Untuk Indonesia sendiri, telah disepakati batasan biaya kesehatan seperti

yang telah disebutkan dalam Modul 08-P2KT-FKMUI adalah semua biaya yang

dikeluarkan oleh pemerintah, swasta dan masyarakat yang secara eksplisit

ditujukan untuk memperbaiki keadaan kesehatan.

2. District Health Account (DHA)

District Health Account (DHA) adalah pencatatan dan analis data

pembiayaan kesehatan pada tingkat kabupaten dan kota, yang menghasilkan

informasi pembiayaan kesehatan daeraht ersebut yang diperlukan dan berguna

untuk menentukan kebijaksanaan dan strategi pembiayaan program kesehatan

daerah (Depkes RI, 2002).

Dengan instrument DHA dapat diketahui hal-hal sebagai berikut :

a. Berapa besar biaya kesehatan yang tersedia pada satu tahun, secara

total maupun perkapita

b. Dari mana sumbernya

c. Untuk program apa saja biaya kesehatan terpakai

d. Apakah ada keseimbangan antara mata angaran investasi, operasional

dan pemeliharaan
40

Hal penting dalam DHA adalah menentukan batasan mana yang bisa

disebut sebagai biaya kesehatan dan mana tidak termasuk biaya kesehatan.

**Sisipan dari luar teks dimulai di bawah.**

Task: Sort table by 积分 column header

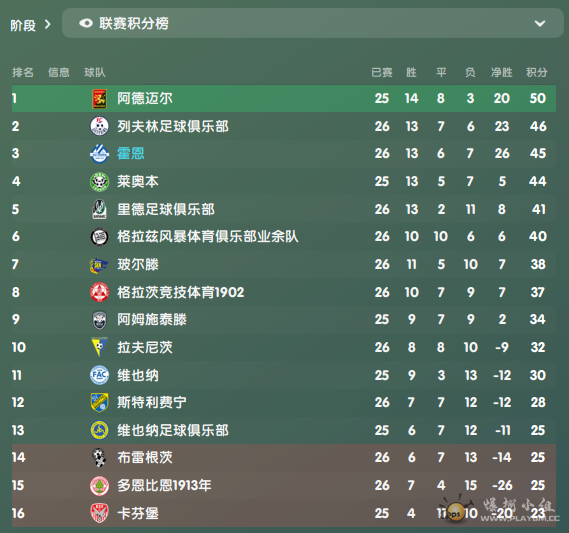Action: [537, 72]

Untuk menghilangkan kerancuan, maka dalam teori Health Account disepakati

batasan biaya kesehatan sebagai berikut. Biaya kesehatan adalah semua oleh

pemerintah, swasta dan masyarakat.

Jadi menurut batasan diatas, biaya yang dikeluarkan PDAM bukan biaya

kesehatan karena tidak explisit disebutkan untuk menanggulangi masalah

kesehatan. Namun kalau ada Penampungan air Hujan (PAH) atau pembangunan

Samijaga umum dalam rangka menurunkan atau menanggulangi wabah diarea

suatu wilayah, maka biaya untuk pembangunan sarana tersebut dapat

disebutkan sebagai biaya kesehatan.

Dalam DHA sumber biaya kesehatan secara garis besar ada dua sumber

utama biaya kesehatan adalah sebagai berikut :

1. Pemerintah

a. Pusat : APBN, JPKM, BLN, BOK, Dana Perimbangan

b. Propinsi : APBD propinsi

c. Kabupaten : APBD Kabupaten

2. Non Pemerintah

a. Perusahaan swasta menyangkut biaya kesehatan karyawan

b. Biaya kesehatan yang dikeluarkan oleh masyarakat

c. Asuransi kesehatan

Khusus untuk pemerintah daerah yaitu total APBD dalam Permendagri

No.13 tahun 2009 beserta perubahannya disebutkan bahwa sumber

APBD adalah :

1). Pendapatan Asli Daerah ; yaitu, pajak daerah, hasil perusahaan Milik

Daerah dan pengelolaan kekayaan daerah serta pendapatan lain


41

yang sah.

2). Dana Perimbangan ; Meliputi Bagi hasil pajak yang sah, DAU, DAK

dan bagi hasil pajak serta bantuan keuangan propinsi

3). Pendapatan lain yang sah ; APBD tersebut dipergunakan untuk

belanja aparatur dan belanja publik. Biaya Kesehatan untuk sektor

kesehatan adalah alokasi Dinas Kesehatan, Puskesmas,RSUD,

Gudang farmasi, Laboratorium daerah. Sedang untuk sektor non

kesehatan yang melakukan kegiatan kesehatan misalnya kegiatan

KB dan Gizi oleh Dinas PMD, UKS oleh Dinas Pendidikan.